Poland: President Duda says Jews are safer in Poland than in Western Europe, denies responsibility for Holocaust crimes

Read also Professor Deborah Lipstadt's article on the subject of Poland v. German antisemitism: An enduring myth: "The Poles were worse than the Nazis"

Via European Jewish Press:
Prime Minister Benjamin Netanyahu (left) and his wife, Sara, host Polish President Andrzej Duda (second from right) and his wife, Agata Kornhauser, at the president's residence in Jerusalem. Picture from GPO
Jews are safer in Poland than in Western Europe. Unlike in France or other parts of Western Europe, Jews can freely walk around openly wearing religious garb, Polish President Andrzej Duda said Thursday in Jerusalem where he was on a state visit to Israel. 
He spoke at a forum in Jerusalem jointly organized by the Israel Council on Foreign Relations (ICFR), which operates under the auspices of the World Jewish Congress, and the Polish Institute of International Affairs. 
Duda said: “I say it loud and clear here and in Poland: We also have painful memories but it was not we who invaded Poland in 1939, it was not we who planned the Holocaust, and it was not we who built the death camps on our own territory.” At the same time, Duda denied his country’s collective guilt for the atrocities of the Holocaust, saying Poles also suffered under the Nazi regime. 

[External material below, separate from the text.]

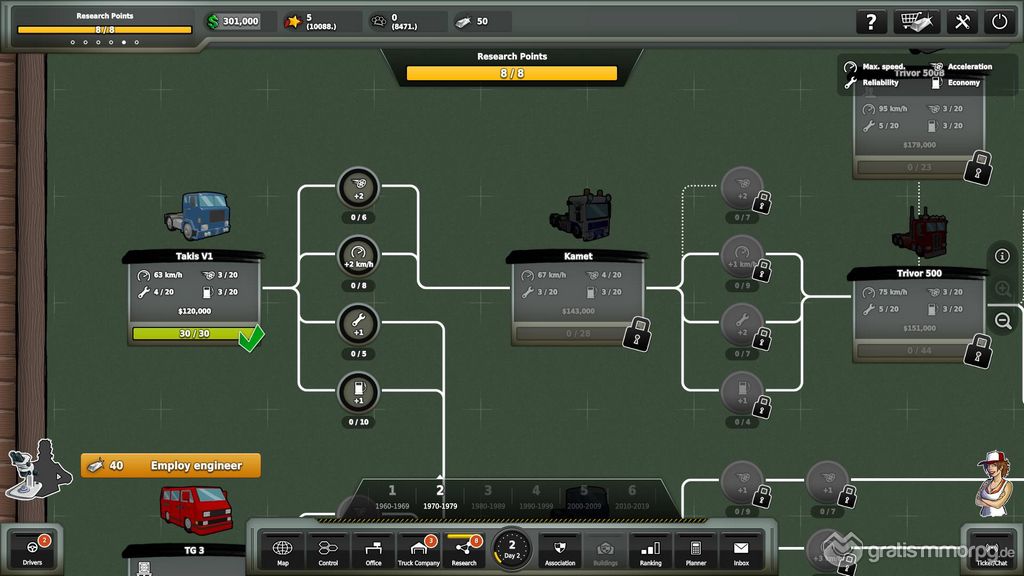Open the help question mark button
Viewport: 1024px width, 576px height.
[871, 22]
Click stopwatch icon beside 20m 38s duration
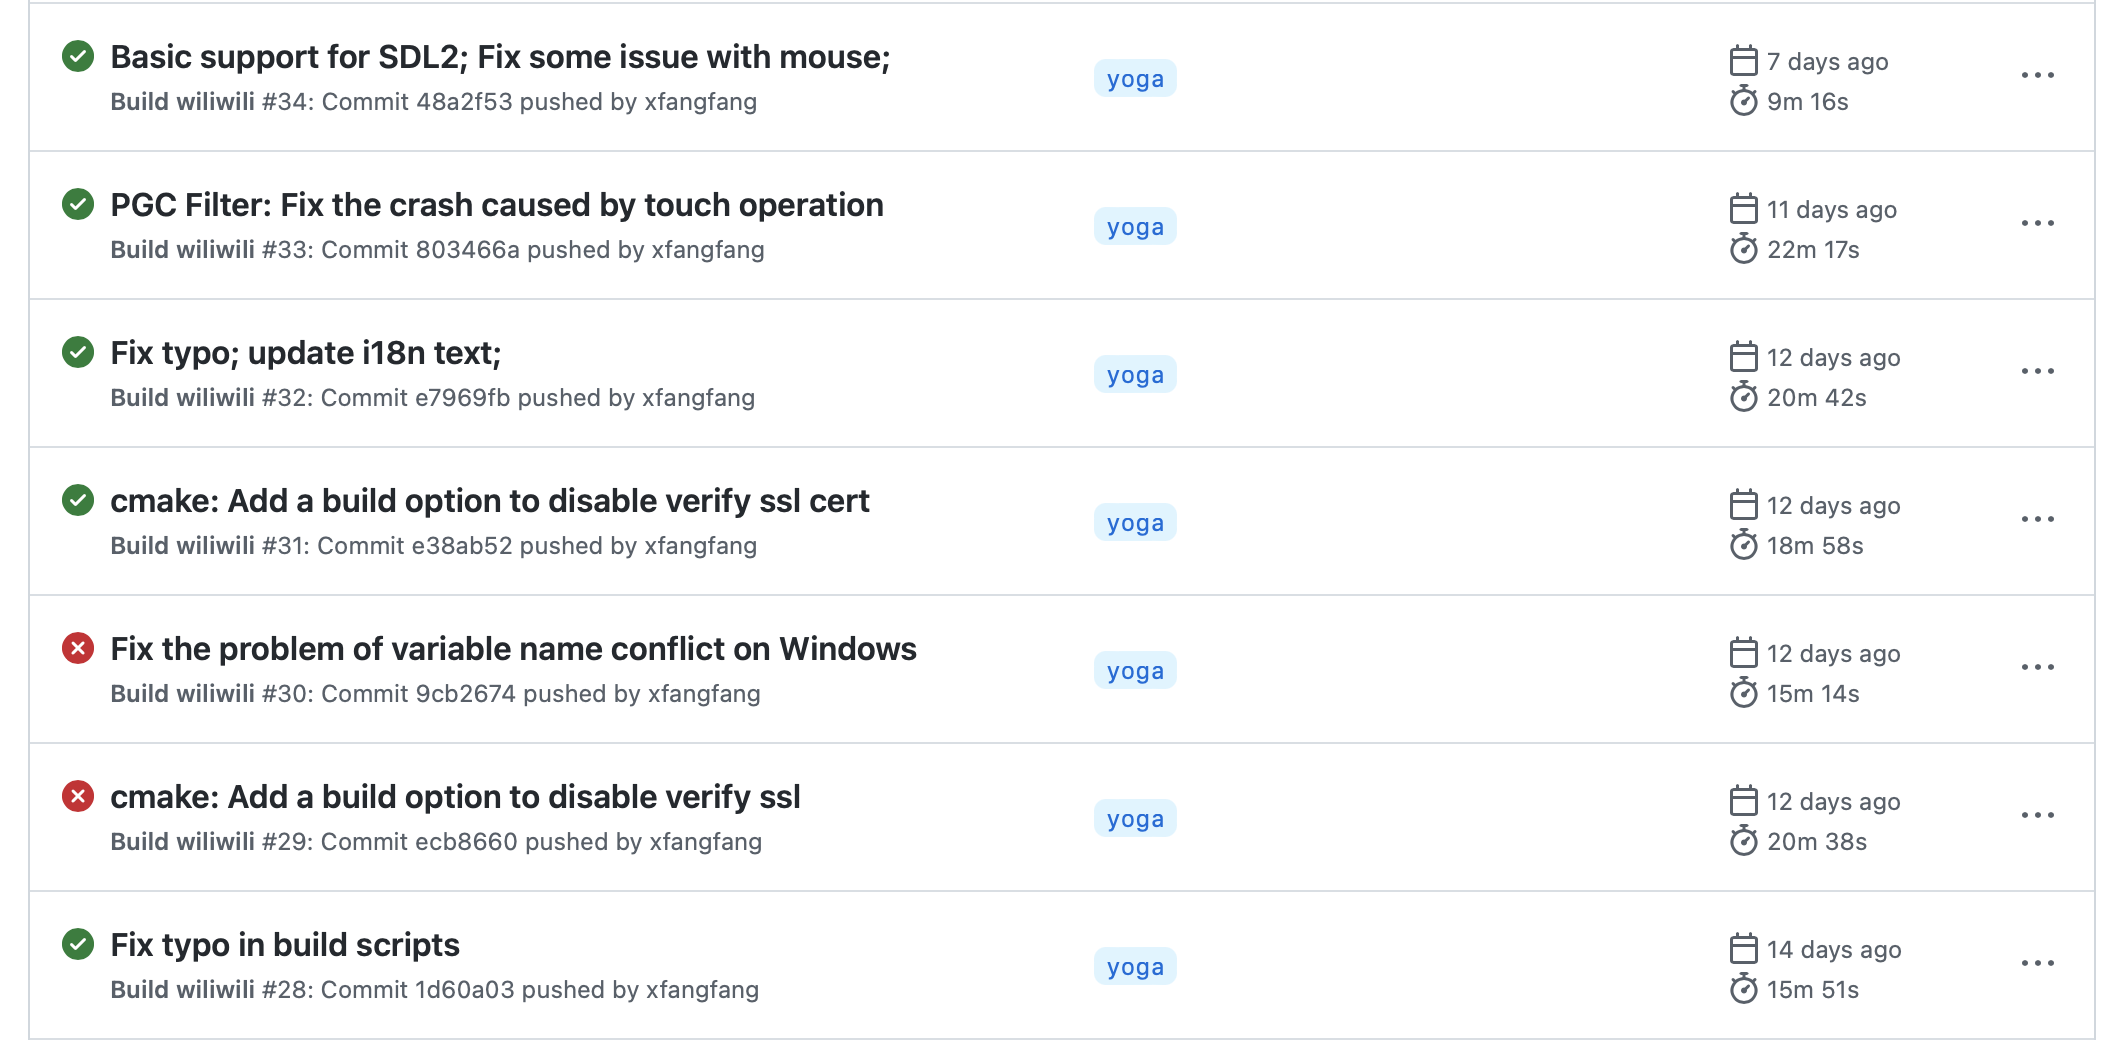This screenshot has width=2116, height=1040. coord(1743,841)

Asked by ICFR Board member and distinguished Israeli scholar Shlomo Avineri whether Poland was not resorting to legislative measures to stifle academic discourse, particularly where research on Poland's wartime history was concerned, the president answered: 
"Historical truth is as it is. It is not always pleasant, and that is true for the Polish nation as well."We do not want to prosecute those who are conducting scholarly research but rather those who, in the wider world, promulgate lies defaming my country, my compatriots and me," he added, referring to a bill currently under discussion in Poland. He said no final decision about the law had been taken yet. 

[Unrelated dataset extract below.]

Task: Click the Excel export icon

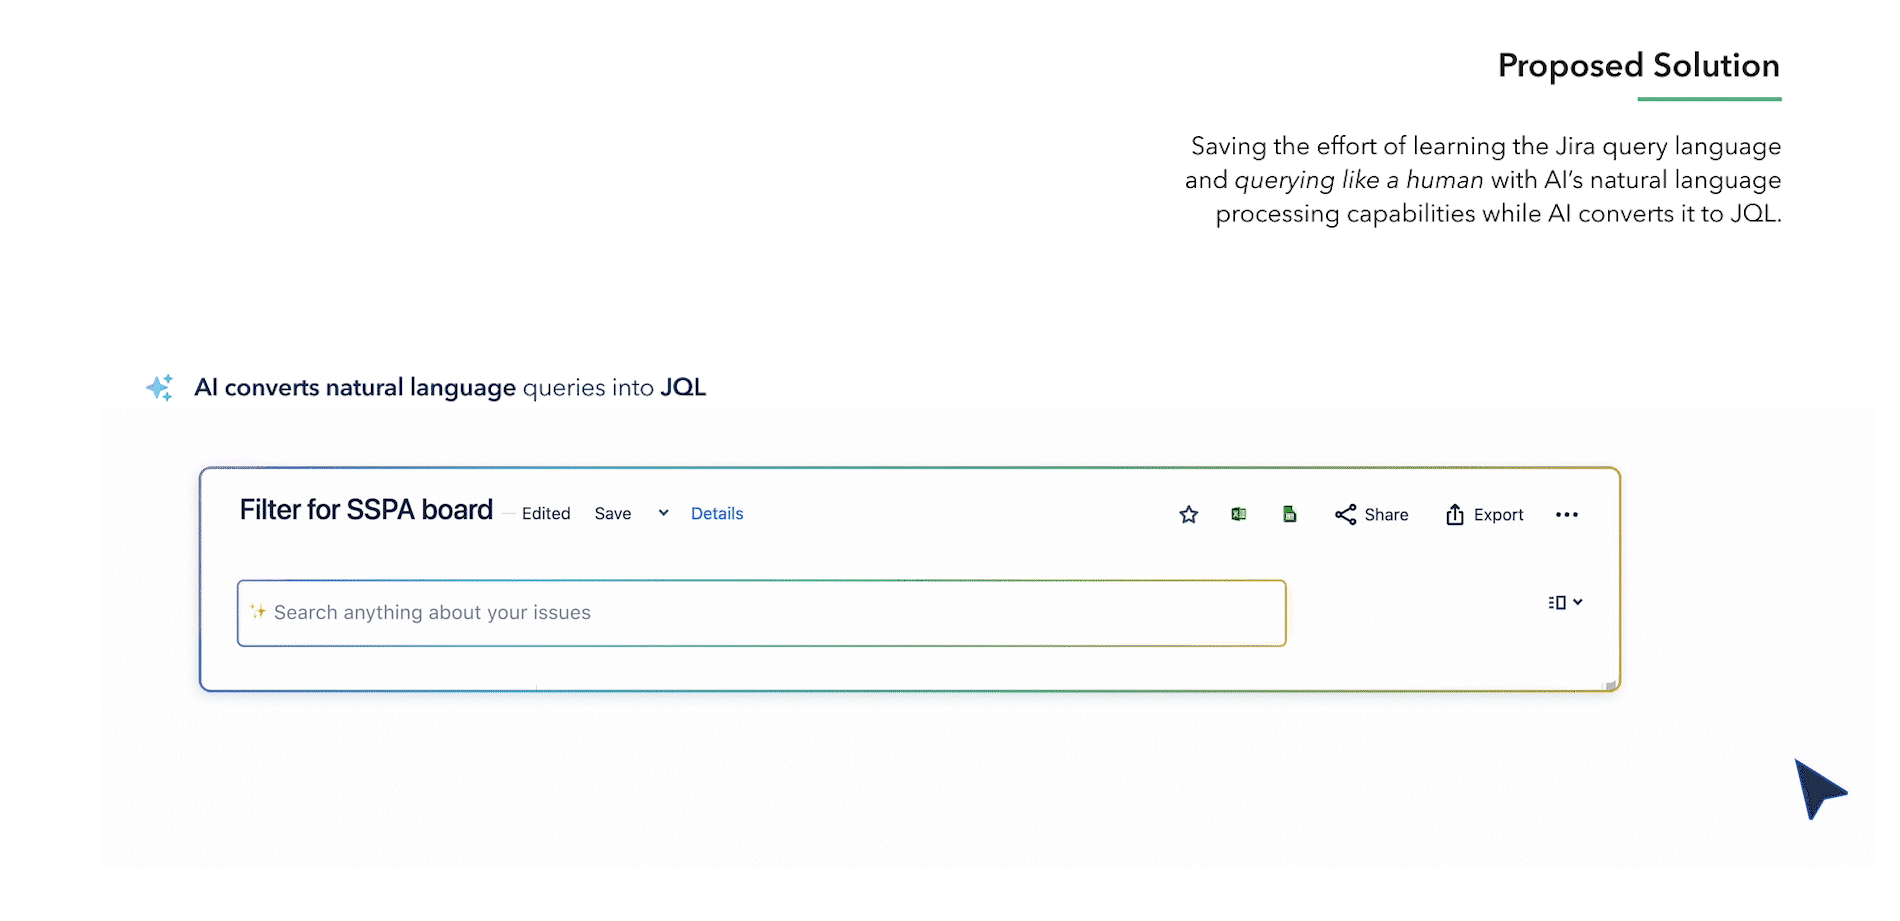Action: click(x=1238, y=514)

President Duda defended recently passed legislation that criminalizes the use of the phrase “Polish death camps” in reference to Nazi extermination camps in occupied Poland. He said the world should not refer to Auschwitz, Treblinka, Majdanek, Belzec, Sobibór or Chełmno as Polish concentration camps. 
“They were not Polish camps. This absurd name refers only to geography,” he said. 
“How would you feel if a terrorist attack in Tel Aviv was called ‘an Israeli attack’? How would the Japanese feel if the Hiroshima atomic bomb was referred to as ‘a Japanese nuclear attack’? It is a historical distortion.”